The role of the N- terminal intrinsically disordered domain of the prion protein in liquid- liquid phase separation, membrane-binding, misfolding, and oilgomerization

Abstract

Conformational conversion of largely α-helical cellular prion protein to β-sheet rich scrapie isoform is associated with a range of neurodegenerative diseases classified under transmissible spongiform encephalopathies. The term “prion” was first introduced to illustrate the infectious nature of proteins namely, the protein-only hypothesis; however, additional cofactors are likely to play a role in the misfolding of the prion protein in vivo. Nucleic acids and lipid membranes have been shown to promote conformational conversion, resulting in bonafide prions. A growing body of evidence suggests the critical role of liquid-liquid phase separation (LLPS) in organizing the cellular environment; however, aberrant phase transitions have been also implicated in a wide range of neurodegenerative diseases. In this thesis, efforts were steered to understand the key molecular aspects of prion misfolding and aggregation in the presence of lipid membranes as well as to elucidate the phase behavior of the prion protein by using a diverse array of molecular biological, biochemical, and biophysical tools.

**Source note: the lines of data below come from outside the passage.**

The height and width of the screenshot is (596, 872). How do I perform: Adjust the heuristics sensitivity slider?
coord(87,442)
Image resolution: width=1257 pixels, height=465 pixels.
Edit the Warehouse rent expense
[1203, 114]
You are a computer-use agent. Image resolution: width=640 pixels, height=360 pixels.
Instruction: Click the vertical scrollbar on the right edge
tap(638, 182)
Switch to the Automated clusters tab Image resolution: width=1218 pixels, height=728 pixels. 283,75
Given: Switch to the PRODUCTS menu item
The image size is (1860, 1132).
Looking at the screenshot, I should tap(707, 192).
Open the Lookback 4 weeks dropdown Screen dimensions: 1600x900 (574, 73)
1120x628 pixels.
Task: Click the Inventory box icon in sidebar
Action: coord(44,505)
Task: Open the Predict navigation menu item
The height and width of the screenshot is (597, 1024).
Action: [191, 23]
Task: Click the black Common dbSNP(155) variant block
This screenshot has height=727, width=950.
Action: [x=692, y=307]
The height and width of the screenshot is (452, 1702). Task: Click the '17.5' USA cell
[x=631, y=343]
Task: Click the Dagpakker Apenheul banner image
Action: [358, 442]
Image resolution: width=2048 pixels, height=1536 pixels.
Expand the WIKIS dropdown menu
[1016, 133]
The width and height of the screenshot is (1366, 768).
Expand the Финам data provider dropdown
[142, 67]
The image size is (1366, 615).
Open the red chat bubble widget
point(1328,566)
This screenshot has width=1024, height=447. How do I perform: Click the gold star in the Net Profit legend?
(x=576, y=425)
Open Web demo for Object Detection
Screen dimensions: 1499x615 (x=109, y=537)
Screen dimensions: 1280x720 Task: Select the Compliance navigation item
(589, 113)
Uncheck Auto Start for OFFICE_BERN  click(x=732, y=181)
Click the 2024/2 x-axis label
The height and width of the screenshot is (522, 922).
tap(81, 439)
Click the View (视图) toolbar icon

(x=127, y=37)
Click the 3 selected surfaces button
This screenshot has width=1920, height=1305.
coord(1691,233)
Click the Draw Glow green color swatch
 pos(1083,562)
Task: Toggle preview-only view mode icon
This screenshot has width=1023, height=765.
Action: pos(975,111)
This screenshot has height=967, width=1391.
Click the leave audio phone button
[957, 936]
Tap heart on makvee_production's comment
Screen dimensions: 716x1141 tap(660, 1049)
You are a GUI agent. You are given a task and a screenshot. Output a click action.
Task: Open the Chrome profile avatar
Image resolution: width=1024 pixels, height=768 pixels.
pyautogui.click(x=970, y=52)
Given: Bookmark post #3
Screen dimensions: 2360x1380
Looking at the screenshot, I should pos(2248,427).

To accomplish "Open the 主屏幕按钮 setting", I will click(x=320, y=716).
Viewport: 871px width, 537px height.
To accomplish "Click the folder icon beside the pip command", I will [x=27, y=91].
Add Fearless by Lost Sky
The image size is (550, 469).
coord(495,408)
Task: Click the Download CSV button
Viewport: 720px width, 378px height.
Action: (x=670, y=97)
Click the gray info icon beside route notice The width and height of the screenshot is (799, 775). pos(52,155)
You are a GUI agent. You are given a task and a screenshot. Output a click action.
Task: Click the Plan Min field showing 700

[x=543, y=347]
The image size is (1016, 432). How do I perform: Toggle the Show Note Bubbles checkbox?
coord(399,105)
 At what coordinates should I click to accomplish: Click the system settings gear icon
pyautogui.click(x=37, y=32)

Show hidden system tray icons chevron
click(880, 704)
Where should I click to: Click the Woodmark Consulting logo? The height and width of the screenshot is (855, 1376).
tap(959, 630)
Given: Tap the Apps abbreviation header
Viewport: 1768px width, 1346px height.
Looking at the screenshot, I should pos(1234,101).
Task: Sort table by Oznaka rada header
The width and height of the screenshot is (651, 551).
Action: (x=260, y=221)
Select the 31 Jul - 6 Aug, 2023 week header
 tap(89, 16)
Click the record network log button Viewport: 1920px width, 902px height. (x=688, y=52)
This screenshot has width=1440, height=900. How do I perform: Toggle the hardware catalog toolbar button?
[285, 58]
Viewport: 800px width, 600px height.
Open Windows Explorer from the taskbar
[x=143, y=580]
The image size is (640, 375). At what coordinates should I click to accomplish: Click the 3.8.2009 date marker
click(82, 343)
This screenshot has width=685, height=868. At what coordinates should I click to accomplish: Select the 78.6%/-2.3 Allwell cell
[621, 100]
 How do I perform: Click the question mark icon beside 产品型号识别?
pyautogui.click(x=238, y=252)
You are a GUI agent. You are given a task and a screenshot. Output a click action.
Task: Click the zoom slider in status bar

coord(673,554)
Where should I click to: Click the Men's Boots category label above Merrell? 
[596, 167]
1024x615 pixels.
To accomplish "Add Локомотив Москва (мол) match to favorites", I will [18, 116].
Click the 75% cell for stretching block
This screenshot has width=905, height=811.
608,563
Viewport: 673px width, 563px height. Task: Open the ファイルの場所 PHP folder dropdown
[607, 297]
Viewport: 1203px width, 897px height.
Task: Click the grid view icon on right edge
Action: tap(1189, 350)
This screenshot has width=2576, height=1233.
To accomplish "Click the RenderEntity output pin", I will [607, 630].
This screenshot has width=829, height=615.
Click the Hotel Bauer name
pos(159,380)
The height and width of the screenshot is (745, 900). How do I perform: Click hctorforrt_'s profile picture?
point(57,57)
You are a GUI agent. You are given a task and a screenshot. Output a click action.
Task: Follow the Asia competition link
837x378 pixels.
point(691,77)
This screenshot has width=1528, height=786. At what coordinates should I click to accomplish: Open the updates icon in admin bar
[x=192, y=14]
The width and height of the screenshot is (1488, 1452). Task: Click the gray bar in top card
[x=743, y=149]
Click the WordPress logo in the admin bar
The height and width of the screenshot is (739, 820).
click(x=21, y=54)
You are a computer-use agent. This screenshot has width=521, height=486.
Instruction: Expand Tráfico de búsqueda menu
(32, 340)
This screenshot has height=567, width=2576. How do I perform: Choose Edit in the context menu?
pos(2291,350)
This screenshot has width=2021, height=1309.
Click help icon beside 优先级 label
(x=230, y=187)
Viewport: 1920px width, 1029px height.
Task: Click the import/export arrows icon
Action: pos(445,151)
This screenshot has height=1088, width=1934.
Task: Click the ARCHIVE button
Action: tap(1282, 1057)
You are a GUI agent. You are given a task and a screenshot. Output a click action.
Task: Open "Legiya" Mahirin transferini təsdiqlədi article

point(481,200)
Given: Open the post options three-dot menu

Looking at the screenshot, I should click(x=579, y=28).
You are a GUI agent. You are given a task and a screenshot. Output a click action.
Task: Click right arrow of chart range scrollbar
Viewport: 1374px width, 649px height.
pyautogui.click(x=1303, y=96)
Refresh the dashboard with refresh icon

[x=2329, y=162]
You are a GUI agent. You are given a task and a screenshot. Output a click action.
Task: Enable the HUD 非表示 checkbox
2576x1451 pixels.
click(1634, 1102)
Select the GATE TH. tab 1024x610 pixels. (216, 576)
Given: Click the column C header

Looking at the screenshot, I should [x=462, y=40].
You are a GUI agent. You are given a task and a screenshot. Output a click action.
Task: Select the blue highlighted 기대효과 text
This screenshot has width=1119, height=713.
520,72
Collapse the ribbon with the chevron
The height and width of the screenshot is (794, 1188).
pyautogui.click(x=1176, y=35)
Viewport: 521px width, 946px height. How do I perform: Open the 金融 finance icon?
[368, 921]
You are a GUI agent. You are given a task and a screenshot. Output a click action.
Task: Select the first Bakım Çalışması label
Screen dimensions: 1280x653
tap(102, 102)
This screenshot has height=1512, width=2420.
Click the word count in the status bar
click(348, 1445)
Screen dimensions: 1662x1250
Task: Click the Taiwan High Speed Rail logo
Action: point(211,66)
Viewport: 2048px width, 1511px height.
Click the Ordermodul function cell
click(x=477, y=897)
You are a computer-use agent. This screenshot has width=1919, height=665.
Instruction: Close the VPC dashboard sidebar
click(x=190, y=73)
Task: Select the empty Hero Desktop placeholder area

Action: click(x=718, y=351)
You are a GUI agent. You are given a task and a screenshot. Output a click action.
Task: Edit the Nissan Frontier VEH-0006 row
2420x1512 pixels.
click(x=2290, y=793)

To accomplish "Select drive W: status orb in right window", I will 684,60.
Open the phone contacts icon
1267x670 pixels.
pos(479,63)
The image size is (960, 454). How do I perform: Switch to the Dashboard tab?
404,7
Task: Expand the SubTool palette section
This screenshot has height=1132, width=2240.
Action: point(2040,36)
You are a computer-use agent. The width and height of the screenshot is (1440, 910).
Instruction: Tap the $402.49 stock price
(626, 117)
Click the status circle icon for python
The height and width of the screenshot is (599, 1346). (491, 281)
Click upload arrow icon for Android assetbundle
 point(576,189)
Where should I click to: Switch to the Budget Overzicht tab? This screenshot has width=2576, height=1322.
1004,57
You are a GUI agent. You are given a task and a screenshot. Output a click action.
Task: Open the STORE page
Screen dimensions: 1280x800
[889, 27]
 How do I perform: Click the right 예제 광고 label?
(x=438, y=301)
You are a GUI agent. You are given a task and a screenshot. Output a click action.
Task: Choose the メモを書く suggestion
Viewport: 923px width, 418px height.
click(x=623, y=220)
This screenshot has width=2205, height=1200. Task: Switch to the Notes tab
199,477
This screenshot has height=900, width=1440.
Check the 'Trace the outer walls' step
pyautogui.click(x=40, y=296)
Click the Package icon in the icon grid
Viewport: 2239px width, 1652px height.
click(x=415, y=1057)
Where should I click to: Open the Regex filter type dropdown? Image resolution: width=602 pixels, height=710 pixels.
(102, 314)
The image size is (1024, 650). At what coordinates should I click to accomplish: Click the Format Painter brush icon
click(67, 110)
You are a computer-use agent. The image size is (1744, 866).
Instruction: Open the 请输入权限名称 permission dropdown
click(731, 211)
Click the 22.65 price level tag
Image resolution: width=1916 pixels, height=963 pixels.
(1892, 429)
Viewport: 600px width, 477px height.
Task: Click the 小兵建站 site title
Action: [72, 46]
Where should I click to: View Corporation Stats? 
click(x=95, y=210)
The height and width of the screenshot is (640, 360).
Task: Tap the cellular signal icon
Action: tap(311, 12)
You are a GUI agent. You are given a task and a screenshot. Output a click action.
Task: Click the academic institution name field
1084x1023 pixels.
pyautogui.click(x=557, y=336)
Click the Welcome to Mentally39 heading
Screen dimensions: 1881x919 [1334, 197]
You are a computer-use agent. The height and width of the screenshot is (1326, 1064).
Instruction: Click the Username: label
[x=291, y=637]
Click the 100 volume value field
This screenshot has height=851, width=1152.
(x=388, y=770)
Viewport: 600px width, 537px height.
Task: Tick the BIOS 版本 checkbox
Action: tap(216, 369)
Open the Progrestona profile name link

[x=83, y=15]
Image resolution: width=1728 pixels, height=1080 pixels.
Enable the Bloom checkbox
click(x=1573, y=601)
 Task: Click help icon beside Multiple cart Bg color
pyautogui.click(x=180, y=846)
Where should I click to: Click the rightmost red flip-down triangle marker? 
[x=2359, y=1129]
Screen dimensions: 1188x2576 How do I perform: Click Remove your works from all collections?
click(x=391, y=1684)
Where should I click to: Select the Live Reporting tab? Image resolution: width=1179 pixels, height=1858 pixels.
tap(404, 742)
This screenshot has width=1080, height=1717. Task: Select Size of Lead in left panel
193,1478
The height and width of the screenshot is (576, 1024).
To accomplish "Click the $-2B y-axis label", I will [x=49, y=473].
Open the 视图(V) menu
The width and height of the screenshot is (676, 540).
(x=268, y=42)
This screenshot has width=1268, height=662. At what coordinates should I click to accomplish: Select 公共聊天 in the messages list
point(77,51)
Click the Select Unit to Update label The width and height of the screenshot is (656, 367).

In my talk, I will discuss the critical role of the N-terminal disordered domain of the prion protein in governing the phase transition and membrane-induced misfolding and oligomerization. Additionally, I will talk about the utility of surface-enhanced Raman scattering in the ultrasensitive detection of the prion protein that could have potential implications in its non-invasive detection in various biological fluids. These studies will not only improve our current understanding of prion diseases but will also provide useful insights into the "prion-like propagation" mechanism in other protein misfolding diseases.